September 6, 2017, 11:28 AM UTC

With federal disaster reserves running out, the House is swiftly moving to pass President Donald Trump’s request for a $7.9 billion first installment of relief for victims of Harvey.

GOP leaders also hope to use the urgent Harvey aid bill to solve a far more vexing issue: Increasing the U.S. debt limit to permit the government to borrow freely again to cover its bills.

Wednesday morning’s vote comes as the government’s response to Harvey is draining existing disaster reserves, with Federal Emergency Management Agency’s disaster accounts hovering at $1 billion or less. FEMA is warning lawmakers that disaster funds run out on Friday, even as a much more powerful hurricane, Irma, is bearing down on the eastern U.S.

This week’s measure is to handle the immediate emergency needs and replenish reserves in advance of Irma. Far more money will be needed once more complete estimates are in this fall, and Harvey could end up exceeding the $110 billion government cost of Hurricane Katrina.

The Harvey aid bill is the first major item on a packed fall agenda and, GOP leaders such as Speaker Paul Ryan hope, would allow lawmakers to quickly take on the more challenging job of increasing the government’s $19.9 trillion borrowing cap. That plan was gaining momentum Tuesday, with even some top House conservatives sounding resigned to the idea.

“I think it’s a terrible idea,” said House Freedom Caucus Chairman Mark Meadows, R-N.C., who conceded that conservatives were getting outmaneuvered.

“I think at this point there are bigger issues that we have to focus on,” Meadows said.

House action on Wednesday would set up a Senate debate that, as of Tuesday, would follow an uncertain path. A spokesman for top Senate Democrat Chuck Schumer said the New Yorker is seeking assurances that minority party Democrats will be treated fairly as Congress advances through its lengthy to-do list, which includes extending a popular children’s health program, federal flood insurance, and, perhaps, a small-bore budget outline that would ease tight budget “caps” on both the Pentagon and domestic agencies.

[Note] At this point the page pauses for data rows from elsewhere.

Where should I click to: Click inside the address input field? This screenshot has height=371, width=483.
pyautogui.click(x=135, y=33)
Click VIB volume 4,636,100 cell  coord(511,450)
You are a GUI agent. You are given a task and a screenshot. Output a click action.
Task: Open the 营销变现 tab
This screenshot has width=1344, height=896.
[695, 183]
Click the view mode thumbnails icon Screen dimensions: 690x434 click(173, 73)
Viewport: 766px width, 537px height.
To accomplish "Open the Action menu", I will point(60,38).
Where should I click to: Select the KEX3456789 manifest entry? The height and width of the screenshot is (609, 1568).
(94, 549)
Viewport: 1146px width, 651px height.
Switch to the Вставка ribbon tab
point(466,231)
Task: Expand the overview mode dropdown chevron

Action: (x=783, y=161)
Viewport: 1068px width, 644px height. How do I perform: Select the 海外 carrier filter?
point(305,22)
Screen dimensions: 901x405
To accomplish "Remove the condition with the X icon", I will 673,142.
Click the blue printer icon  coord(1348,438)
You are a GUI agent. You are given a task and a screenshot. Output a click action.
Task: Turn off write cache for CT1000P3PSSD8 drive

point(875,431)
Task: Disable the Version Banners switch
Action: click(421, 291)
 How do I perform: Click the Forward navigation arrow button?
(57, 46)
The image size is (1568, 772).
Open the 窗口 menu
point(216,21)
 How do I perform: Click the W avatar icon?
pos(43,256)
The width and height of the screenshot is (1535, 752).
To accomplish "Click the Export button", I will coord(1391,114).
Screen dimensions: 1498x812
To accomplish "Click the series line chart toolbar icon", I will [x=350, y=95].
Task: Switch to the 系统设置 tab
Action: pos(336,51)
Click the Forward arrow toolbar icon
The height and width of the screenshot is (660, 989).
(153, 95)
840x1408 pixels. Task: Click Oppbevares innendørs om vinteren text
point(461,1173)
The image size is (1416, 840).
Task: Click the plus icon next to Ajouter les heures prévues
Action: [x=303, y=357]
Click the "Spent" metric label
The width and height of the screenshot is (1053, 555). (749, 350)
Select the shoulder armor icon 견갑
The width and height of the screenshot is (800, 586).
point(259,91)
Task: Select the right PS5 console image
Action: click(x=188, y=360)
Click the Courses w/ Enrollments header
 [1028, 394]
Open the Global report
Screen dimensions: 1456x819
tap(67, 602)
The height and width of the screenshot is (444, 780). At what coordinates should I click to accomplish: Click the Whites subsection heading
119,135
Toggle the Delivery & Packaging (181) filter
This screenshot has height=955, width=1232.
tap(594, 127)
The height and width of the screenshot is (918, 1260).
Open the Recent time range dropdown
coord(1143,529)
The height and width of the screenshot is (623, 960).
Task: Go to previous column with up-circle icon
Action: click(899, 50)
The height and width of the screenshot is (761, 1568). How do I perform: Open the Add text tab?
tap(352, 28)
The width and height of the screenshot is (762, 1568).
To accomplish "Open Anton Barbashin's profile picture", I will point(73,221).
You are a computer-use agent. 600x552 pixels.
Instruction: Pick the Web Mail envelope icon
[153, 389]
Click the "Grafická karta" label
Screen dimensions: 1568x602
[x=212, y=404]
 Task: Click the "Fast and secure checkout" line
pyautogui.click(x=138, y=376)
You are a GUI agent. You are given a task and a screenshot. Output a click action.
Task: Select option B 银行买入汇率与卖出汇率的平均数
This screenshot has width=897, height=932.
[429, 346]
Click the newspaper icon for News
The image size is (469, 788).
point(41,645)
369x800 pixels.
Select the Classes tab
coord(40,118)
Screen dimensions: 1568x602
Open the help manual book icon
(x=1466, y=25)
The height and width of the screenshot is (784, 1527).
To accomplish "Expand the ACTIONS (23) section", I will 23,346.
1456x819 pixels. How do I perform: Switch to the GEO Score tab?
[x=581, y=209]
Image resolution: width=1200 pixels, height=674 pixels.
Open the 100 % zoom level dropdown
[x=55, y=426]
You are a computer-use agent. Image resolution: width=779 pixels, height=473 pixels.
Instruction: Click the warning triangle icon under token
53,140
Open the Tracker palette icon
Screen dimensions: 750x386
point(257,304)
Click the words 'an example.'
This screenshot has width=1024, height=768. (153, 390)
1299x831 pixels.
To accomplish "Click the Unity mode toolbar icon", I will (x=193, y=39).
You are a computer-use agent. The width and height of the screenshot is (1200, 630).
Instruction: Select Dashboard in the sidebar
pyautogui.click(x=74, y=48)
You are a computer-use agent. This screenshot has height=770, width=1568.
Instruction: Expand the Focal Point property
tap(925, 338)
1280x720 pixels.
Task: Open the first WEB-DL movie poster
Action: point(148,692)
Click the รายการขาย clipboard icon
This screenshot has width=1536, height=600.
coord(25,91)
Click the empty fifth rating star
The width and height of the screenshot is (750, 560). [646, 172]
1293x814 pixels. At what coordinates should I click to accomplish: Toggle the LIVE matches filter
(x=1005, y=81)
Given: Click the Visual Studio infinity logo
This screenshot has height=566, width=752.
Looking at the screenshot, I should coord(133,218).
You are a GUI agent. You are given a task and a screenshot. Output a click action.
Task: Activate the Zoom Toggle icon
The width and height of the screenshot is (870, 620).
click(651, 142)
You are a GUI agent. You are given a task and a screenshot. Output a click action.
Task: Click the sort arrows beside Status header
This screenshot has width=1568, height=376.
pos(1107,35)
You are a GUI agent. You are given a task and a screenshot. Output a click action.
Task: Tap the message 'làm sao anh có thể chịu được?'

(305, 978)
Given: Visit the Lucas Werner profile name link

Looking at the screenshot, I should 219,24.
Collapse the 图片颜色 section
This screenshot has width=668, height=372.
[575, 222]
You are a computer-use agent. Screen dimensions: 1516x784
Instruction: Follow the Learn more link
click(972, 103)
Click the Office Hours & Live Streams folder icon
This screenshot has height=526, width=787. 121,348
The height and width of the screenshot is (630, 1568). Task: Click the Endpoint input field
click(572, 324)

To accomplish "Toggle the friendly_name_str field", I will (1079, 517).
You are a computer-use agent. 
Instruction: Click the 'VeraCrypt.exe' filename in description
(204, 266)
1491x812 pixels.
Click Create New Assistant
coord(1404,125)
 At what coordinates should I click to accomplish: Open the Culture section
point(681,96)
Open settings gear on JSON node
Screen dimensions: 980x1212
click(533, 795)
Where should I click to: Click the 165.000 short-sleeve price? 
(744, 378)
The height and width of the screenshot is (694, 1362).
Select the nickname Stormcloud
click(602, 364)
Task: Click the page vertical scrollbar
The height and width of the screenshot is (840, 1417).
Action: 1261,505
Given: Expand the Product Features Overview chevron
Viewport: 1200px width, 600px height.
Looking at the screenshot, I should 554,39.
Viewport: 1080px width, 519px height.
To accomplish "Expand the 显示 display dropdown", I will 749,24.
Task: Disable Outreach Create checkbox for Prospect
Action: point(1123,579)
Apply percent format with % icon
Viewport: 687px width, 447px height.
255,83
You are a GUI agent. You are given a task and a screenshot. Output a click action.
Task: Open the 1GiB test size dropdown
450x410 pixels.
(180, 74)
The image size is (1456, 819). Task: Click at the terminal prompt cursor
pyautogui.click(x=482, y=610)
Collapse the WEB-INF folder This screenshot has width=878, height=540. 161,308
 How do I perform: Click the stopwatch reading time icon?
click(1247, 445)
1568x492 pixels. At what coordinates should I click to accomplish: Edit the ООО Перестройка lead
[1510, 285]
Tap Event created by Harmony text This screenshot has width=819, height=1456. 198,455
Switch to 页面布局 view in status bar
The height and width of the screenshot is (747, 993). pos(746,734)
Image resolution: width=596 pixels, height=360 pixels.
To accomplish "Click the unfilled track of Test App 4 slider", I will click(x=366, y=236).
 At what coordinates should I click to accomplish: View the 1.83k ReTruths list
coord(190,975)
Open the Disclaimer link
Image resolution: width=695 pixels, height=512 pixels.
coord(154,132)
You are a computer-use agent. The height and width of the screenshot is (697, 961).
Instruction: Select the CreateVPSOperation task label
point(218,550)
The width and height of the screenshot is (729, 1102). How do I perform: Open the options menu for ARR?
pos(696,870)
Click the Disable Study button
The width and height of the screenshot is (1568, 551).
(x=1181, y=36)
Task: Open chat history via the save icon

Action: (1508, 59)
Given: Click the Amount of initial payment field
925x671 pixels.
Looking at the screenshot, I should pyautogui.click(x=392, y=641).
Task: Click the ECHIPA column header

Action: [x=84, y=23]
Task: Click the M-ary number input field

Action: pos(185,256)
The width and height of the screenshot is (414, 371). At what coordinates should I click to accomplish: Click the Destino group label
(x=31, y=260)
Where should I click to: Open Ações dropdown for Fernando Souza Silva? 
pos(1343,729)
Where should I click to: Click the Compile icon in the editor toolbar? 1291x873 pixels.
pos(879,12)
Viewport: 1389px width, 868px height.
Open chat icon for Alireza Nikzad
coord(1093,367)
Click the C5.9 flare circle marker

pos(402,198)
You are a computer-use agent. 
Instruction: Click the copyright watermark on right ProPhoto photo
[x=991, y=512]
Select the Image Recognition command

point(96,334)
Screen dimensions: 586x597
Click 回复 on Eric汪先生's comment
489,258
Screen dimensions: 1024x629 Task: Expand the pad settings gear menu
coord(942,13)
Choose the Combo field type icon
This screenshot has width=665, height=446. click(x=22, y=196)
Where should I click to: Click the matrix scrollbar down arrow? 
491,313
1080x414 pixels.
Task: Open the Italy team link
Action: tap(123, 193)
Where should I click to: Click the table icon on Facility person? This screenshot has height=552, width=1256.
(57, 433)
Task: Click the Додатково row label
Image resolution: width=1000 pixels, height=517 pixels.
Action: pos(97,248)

Schumer was a key force in winning aid of more than $50 billion to help New York and New Jersey recover from Superstorm Sandy five years ago. And he supported former President Barack Obama’s successful efforts in recent years to block Republicans from using debt limit increases as blackmail to win other GOP priorities.

So Schumer is keeping his options open despite initially acting cool to the idea of pairing the debt limit with flood funding.

Senate Majority Leader Mitch McConnell, R-Ky., said that increased Harvey costs show the importance of acting swiftly to increase the government’s debt cap to make sure there’s enough borrowed cash to pay out the surge in disaster aid.

“In the case of the debt limit, we need to act quickly given the new uncertainty from the large costs of storm recovery,” McConnell said.

Analysts at the Bipartisan Policy Center, a Washington think tank, say Harvey aid wouldn’t cause a cash crunch for weeks.

Democrats recognize that their votes are needed to help GOP leaders pass any debt limit increase but they also aren’t threatening to withhold those votes.

“We’re dealing with all these things at this point in time anyway,” said House Democratic Caucus Chairman Joe Crowley of New York. “Democrats have said we’re for a clean debt ceiling and we’re also for making sure the people from Texas, Louisiana, and elsewhere who’ve been severely damaged by these storms—with one more on the way as well—that their needs need to be addressed as well.”